Washington Times senior opinion editor Emily Miller mischaracterized President Obama's remarks at a September 22 memorial for victims of the Washington Navy Yard mass shooting to claim that the president “outright trashed our nation” during his speech.
In a September 25 opinion piece, Miller claimed that Obama used his speech to “drive support to restrict Second Amendment rights” and falsely stated that the president “said that the United States is not as good as other developed nations because of our crime rates.”
Just as he did at the prayer vigil two days after the horrific Newtown, Conn., school shootings last December, the president used the memorial service for the victims of the Washington Navy Yard tragedy to drive support to restrict Second Amendment rights.
Mr. Obama railed about politics for more than half of his remarks at the Sunday service for the 12 innocent people killed last week. He said the mass shooting by an apparently psychotic schizophrenic who claimed to hear alien voices should “obsess us” and “lead to some sort of transformation.”
Mr. Obama has never believed in American exceptionalism, but he outright trashed our nation. He said that the United States is not as good as other developed nations because of our crime rates. He claimed that after the total bans on firearms in the United Kingdom and Australia, “mass shootings became a great rarity.”

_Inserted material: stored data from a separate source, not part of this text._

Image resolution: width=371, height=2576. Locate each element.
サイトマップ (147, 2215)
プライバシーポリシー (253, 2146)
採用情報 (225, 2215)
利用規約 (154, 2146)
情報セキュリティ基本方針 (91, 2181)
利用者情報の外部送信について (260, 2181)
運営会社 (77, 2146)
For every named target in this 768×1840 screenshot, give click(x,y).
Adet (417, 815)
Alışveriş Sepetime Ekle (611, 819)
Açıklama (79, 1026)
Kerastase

As his remarks demonstrate, Obama didn't trash America. In fact, he said that the 12 victims who lost their lives in the rampage did “the unheralded work that keeps our country strong.” While Obama referenced the fact that the United Kingdom and Australia took legislative action after mass shootings, he did not say that the United States was “not as good” as those countries:
OBAMA: So these families have endured a shattering tragedy. It ought to be a shock to us all as a nation and as a people. It ought to obsess us. It ought to lead to some sort of transformation. That's what happened in other countries when they experienced similar tragedies. In the United Kingdom, in Australia, when just a single mass shooting occurred in those countries, they understood that there was nothing ordinary about this kind of carnage. They endured great heartbreak, but they also mobilized and they changed, and mass shootings became a great rarity.
[...]
No other advanced nation endures this kind of violence -- none. Here in America, the murder rate is three times what it is in other developed nations. The murder rate with guns is ten times what it is in other developed nations. And there is nothing inevitable about it. It comes about because of decisions we make or fail to make. And it falls upon us to make it different.

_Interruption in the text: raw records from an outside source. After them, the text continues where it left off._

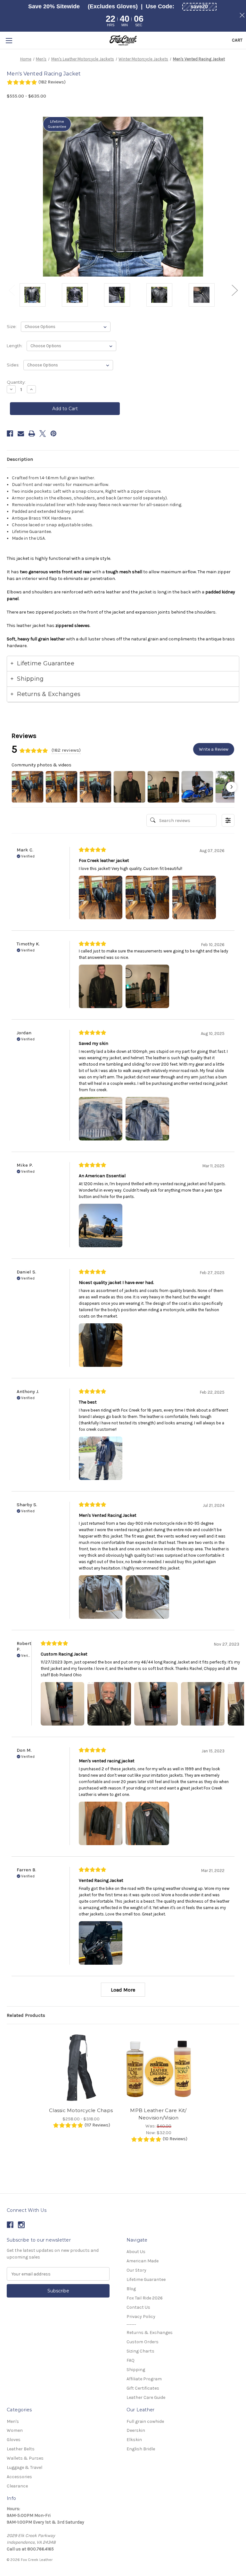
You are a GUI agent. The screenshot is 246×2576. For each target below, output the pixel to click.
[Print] (32, 433)
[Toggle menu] (9, 40)
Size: (12, 326)
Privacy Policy (141, 2316)
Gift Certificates (143, 2388)
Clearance (17, 2486)
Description (20, 459)
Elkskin (134, 2439)
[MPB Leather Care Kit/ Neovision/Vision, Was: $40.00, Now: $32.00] (158, 2067)
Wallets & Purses (25, 2458)
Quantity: (16, 382)
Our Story (136, 2270)
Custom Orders (143, 2342)
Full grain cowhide (145, 2421)
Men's (13, 2421)
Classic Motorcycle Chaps (81, 2110)
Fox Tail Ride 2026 (145, 2298)
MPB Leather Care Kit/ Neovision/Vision (158, 2114)
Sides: (13, 364)
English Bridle (141, 2449)
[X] (42, 433)
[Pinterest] (53, 433)
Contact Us (138, 2307)
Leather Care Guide (146, 2397)
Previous (11, 290)
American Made (143, 2261)
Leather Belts (21, 2449)
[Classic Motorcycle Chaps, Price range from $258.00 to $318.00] (80, 2067)
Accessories (19, 2476)
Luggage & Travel (24, 2467)
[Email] (21, 433)
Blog (131, 2288)
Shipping (136, 2369)
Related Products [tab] (26, 2015)
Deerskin (136, 2430)
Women (15, 2430)
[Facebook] (10, 433)
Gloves (13, 2439)
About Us (136, 2251)
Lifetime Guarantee (146, 2279)
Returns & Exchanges (150, 2332)
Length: (15, 345)
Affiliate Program (144, 2379)
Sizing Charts (140, 2351)
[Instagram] (21, 2224)
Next (234, 290)
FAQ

Miller's claims about Australia and the United Kingdom are also incorrect. After mass shootings in those countries, “total bans on firearms” were not enacted. Instead, both nations placed restrictions on semi-automatic rifles and handguns. Since Australia's gun laws were enacted in 1996, there have been no mass shootings in that country. The gun homicide rates in Australia and the United Kingdom are astronomically lower than the rate in the United States:
While Obama did not endorse the regulations put into place by Australia and the United Kingdom in his speech, he did praise those countries for examining their gun policies in the wake of a tragedy. The president did not mention specific measures in his memorial speech, but since the Navy Yard shooting he has again advocated for improving the background check system for gun purchases.

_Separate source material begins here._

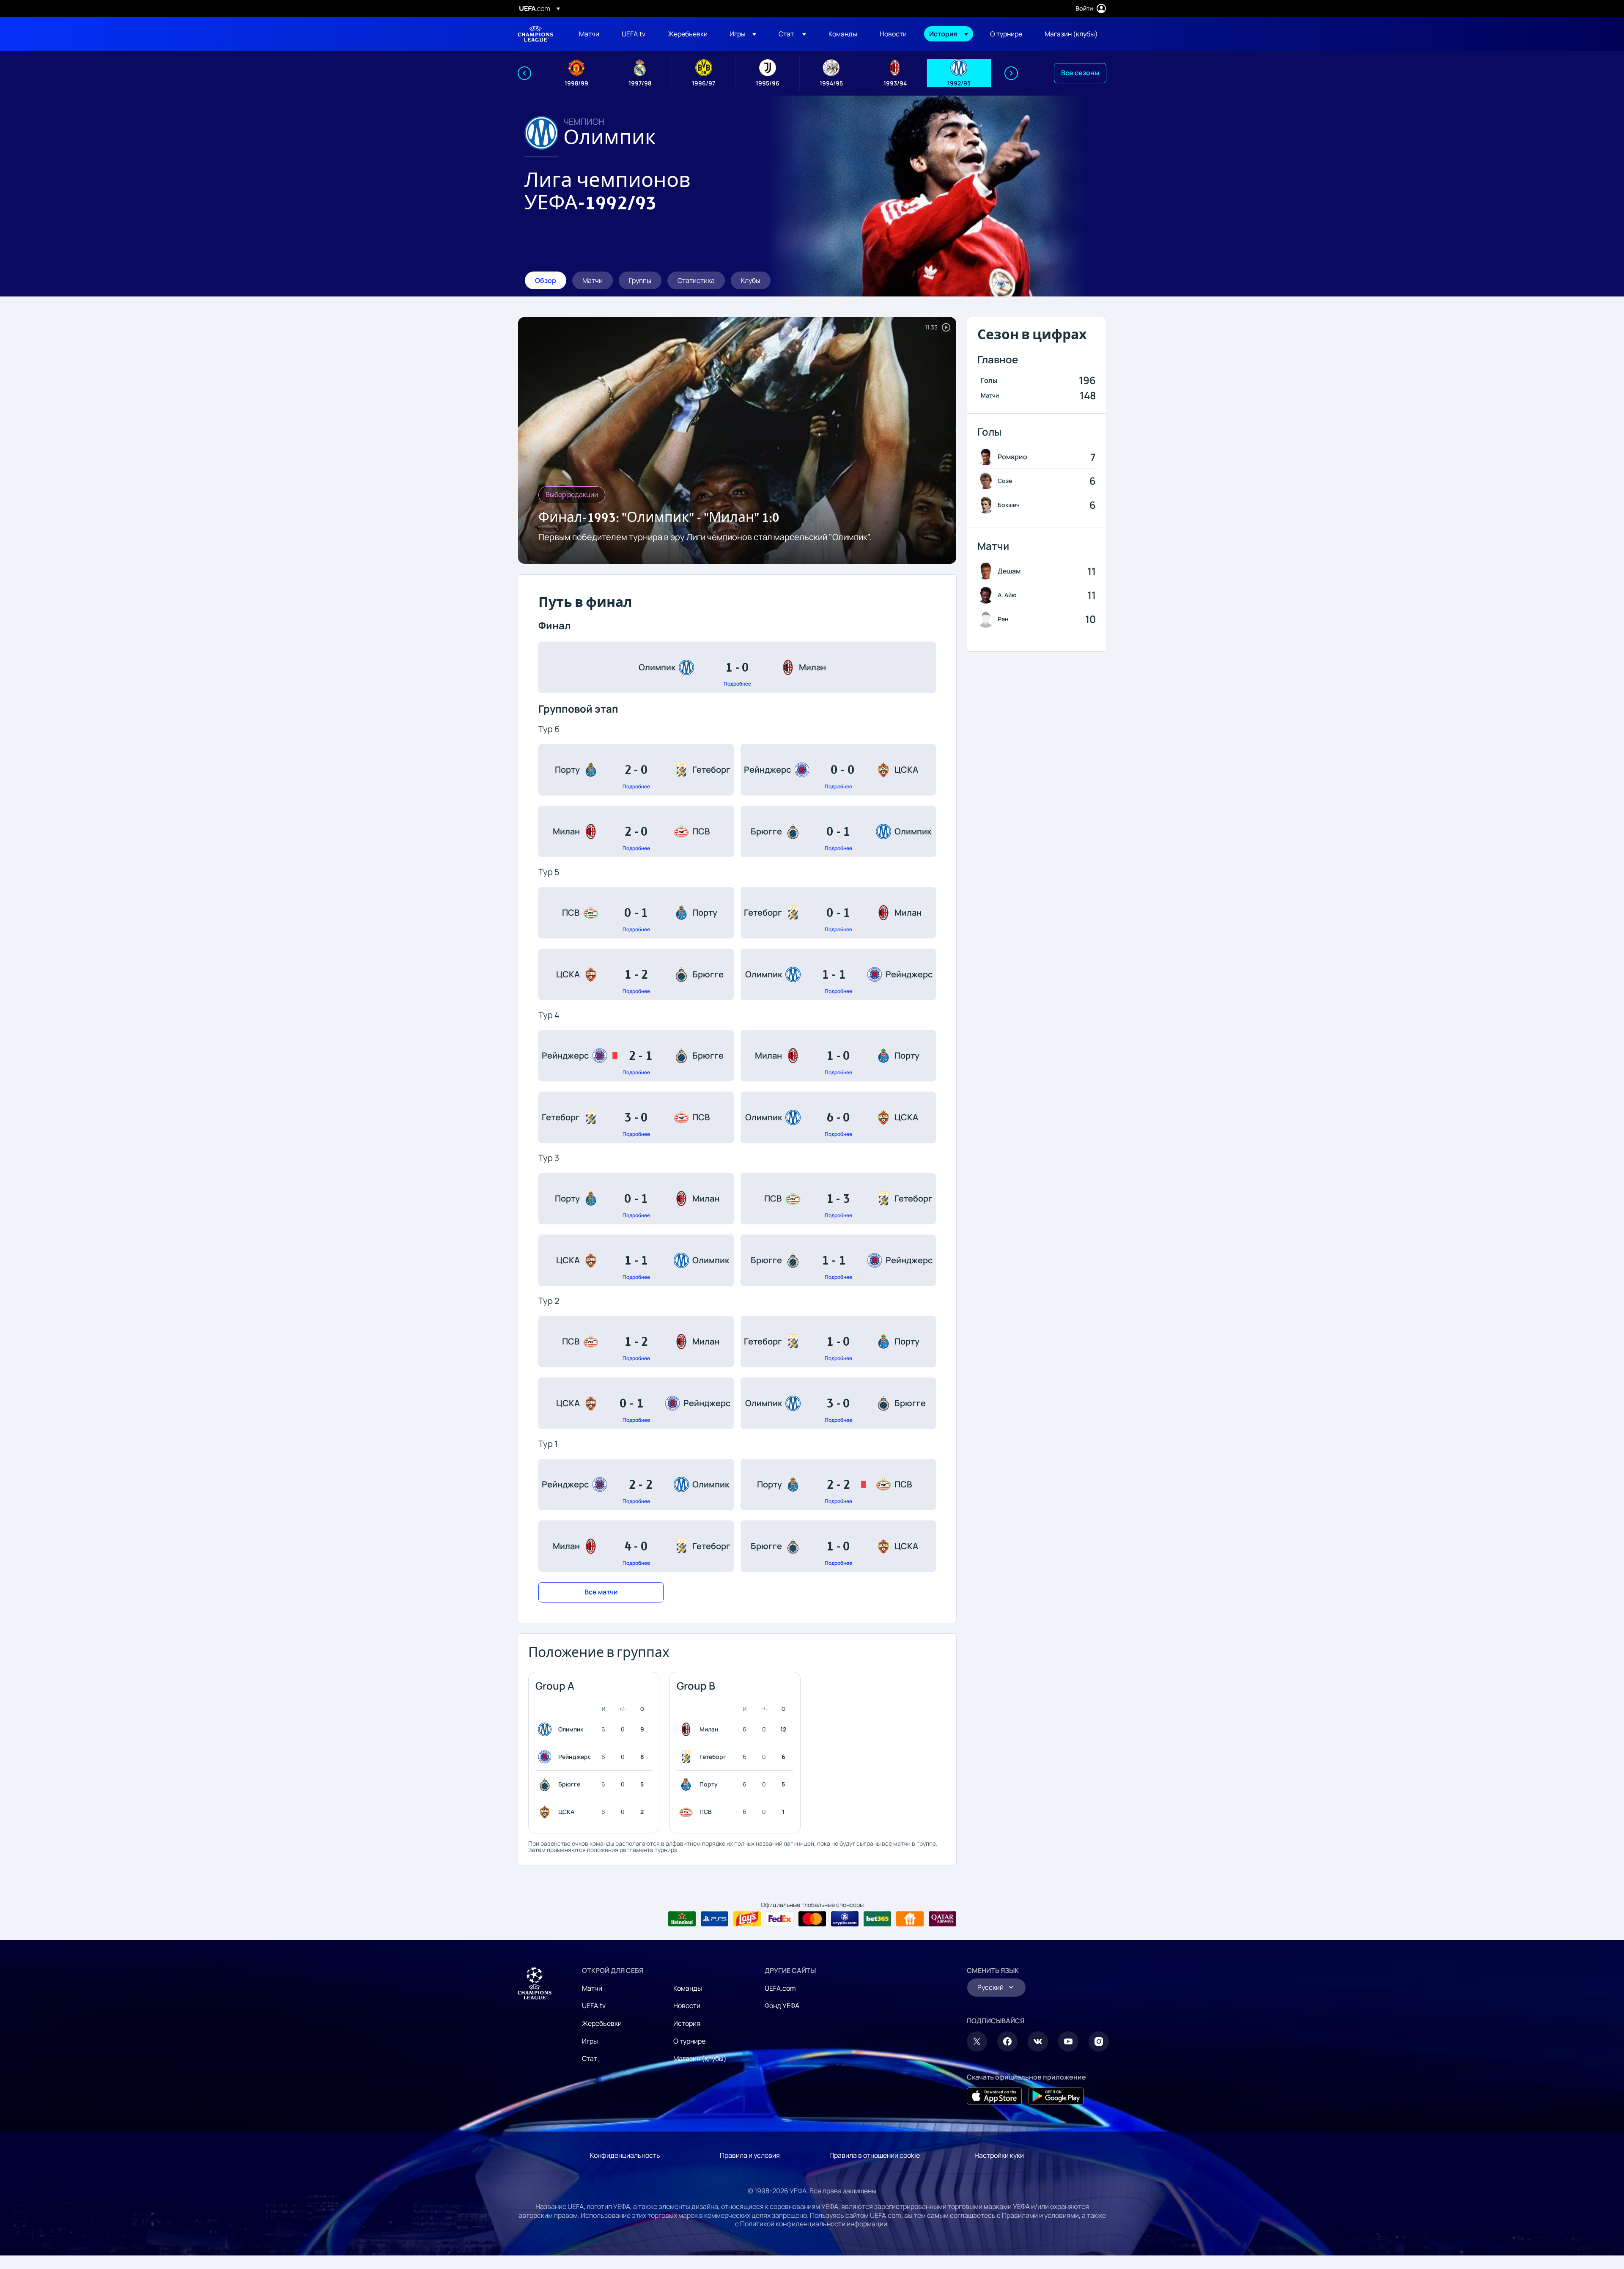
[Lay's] (747, 1918)
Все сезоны (1080, 72)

Miller also downplayed the danger of mass shootings in America, claiming that Obama's discussions of these “rare” shootings are “scare tactics” to attack the Second Amendment. She then advanced the false claim that "[t]hese events have neither increased nor decreased in the past 30 years." In fact, recent research by criminology professor Pete Blair has found that the number of shootings where mass murder is the primary motive is on the rise:
A comprehensive analysis by Mayors Against Illegal Guns that used the FBI's definition of a mass shooting -- where at least four people are killed with a gun -- found that 56 such incidents occurred between January 2009 and January 2013. Furthermore, half of the deadliest mass shootings in United States history -- where 12 or more people were killed -- occurred during the last six years:
[The Maddow Blog, accessed 9/25/13]
Miller has used the Navy Yard mass shooting to attack Obama and even to sell her book. The day after the shooting, Miller authored a Washington Times column that distorted Obama's immediate reaction to the tragedy. Miller suggested that by referring to “yet another mass shooting” and “so many of these shootings,” Obama exaggerated the incidence of mass shootings for the purpose of "[s]caring the American public" into supporting restrictions on firearms. In that same September 16 opinion piece, Miller promoted her new book and link to its Amazon.com purchase page.